Transitioning to the glaucoma space, the MIGS session explored the potential opportunities of these devices and procedures. Steven Vold, MD, delivered a talk on the changing paradigms of glaucoma care, describing the next-generation devices—from stents to implants—and their timelines for regulatory approval. Next, Arsham Sheybani, MD, shed light on the concept of applying fluidics to make glaucoma surgery safer with the Xen 45 implant (Allergan). Dr. Sheybani stressed the need for standardization in glaucoma surgery as has been achieved in cataract surgery. Following, Dr. Vold presented results from the COMPASS study evaluating the CyPass Micro-Stent (Transcend Medical), and Kuldev Singh, MD, commented on why he believes the future of MIGS is so bright, including an expanding clinical need, rapid innovation, and successful collaborations, such as those fostered by AECOS.


With the AECOS Court in session, the Honorable John Marshall, PhD, took the bench to judge ophthalmic technologies on trial. Surgeons argued for and against a range of stances, including (1) if phakic IOLs should be implanted same day bilaterally or not, (2) whether refractive lens exchange should be performed in emmetropes, and (3) if intraoperative aberrometry is warranted in every case. Following statements from the defense and prosecution, Judge Marshall and his jury—panelists Dr. Alió; Steven Dell, MD; Dr. Dick; and John Kanellopoulos, MD—named one surgeon per case the victor.


Bringing industry to the frontlines, the Lamellar Refractive Surgery session began with a look at what can be expected from the ophthalmic companies in terms of efforts to revitalize LASIK. Leaders from Alcon, Abbott, Bausch + Lomb, Schwind, Ziemer, and Zeiss gave attendees a peek at what their teams are doing to ensure the future of laser refractive surgery, whether through technological advances, revolutionary advertising campaigns, novel procedures, and more.

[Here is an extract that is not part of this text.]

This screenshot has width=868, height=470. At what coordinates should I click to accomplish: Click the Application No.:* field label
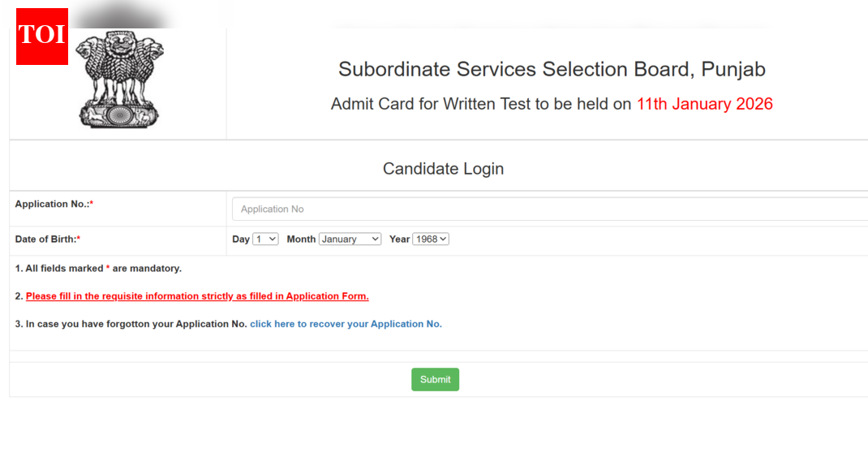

Then ophthalmologists engaged in a debate that, for the past few years, has been at the forefront of the field: SMILE vs LASIK. Stephen Slade, MD, reminisced about a time when LASIK was so successful that surgeons abandoned all other procedures and shared his experience with SMILE, noting essentially equivalent results. Mounir Khalifa, MD, compared the use of SMILE with wavefront-guided LASIK for the treatment of low, moderate, and high myopia; Dr. Khalifa stated that, in his experience, wavefront-guided LASIK was significantly better than SMILE in terms of safety, efficacy, and predictability in this patient group. John Doane, MD, commented on the marketing of these procedures, remarking that no surgeons are marketing SMILE and converting patients to LASIK. Closing out the session, Matthias Elling, MD, projected where PiXL will fit into this scene; according to him, although the long-term stability of PiXL is unknown, initial results after 12 months are promising.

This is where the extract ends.